Irving Fisher is mostly remembered, a bit unfortunately, for writing that stock prices were at a permanently high plateau…right before the Great Crash of 1929. He also invented the Rolodex, pioneered early economic statistics-gathering, wrote of the Fisher money equation PY=MV and the Fisher debt-deflation cycle. (See Sylvia Nasar’s Grand Pursuit - interesting but wouldn’t consider it must-read.) For a while, he paid his employees in real wages. When his statistics showed the cost of living went up, their wages went up automatically. This made them very happy and think he was a great guy to work for. But then the price index went down and wages dropped. They weren’t happy about that at all and thought they were worse off.
People clearly aren’t able to make a month-to-month calculation in their head about where their wages stand relative to the economy’s overall price level. If you deem this a blinding glimpse of the obvious, you may not be fit to be an economist. Lots of economic models assume that people do all their thinking in real terms.
It’s all the more astounding that economists think ordinary people can do this, when economists themselves can’t even agree on what price measures to use for different purposes… should the Fed target CPI, the GDP fixed-weight deflator, the PCE chain-weight deflator? And the assumptions that have to go into those about imputed rent, hedonic adjustment, are pretty complicated and at least partly subjective (although they are necessary and smart people do the best they can).
If you’re an economist, you talk about people’s anchored expectations about prices as ‘money illusion,’ as if the actual greenbacks you’re forking over are the illusion, and the ‘real’ numbers analysts conjure up are substantial.
If people thought in real terms, monetary policy wouldn’t matter. It wouldn’t have any effect on real economic activity. You could use gold, or fiat currency, or whatever you wanted, and people would constantly adjust prices.
But they don’t. So everyone generally tries to avoid changing prices, or obscuring it when they have to with fancy packaging gimmicks. Humans try particularly hard to avoid dropping the prices and wages they receive, and the fact that prices are sticky downward is easily observed, and has a strong foundation in the behavioral economics of loss aversion.
I think the gold crowd is far too optimistic about the ability of a modern, growing global economy to work with a fixed money supply. The experience of the gold standard was one of constant crises, deflation, and crashes.
In an ideal world, if the supply of fiat money grew (and occasionally shrank) with the demand for it, prices would be stable. It’s always more painful when prices and production have to adjust, instead of the supply of money.
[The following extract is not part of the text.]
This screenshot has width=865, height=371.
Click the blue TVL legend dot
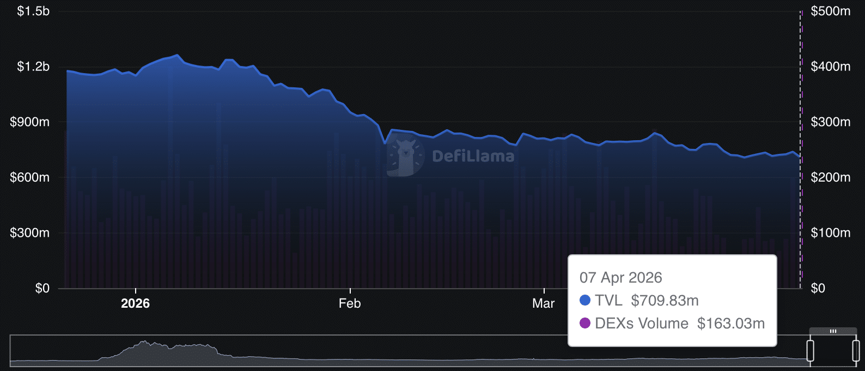(585, 300)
A modest, predictable inflation rate is not a very bad thing, because it means that prices that don’t change are actually going down in real terms. So the prices that should go down but are sticky get a constant gentle push.
The gold crowd is also justifiably, but excessively pessimistic about the ability of central bankers to set sound monetary policy. They have a tough job, and things will get messy if they don’t.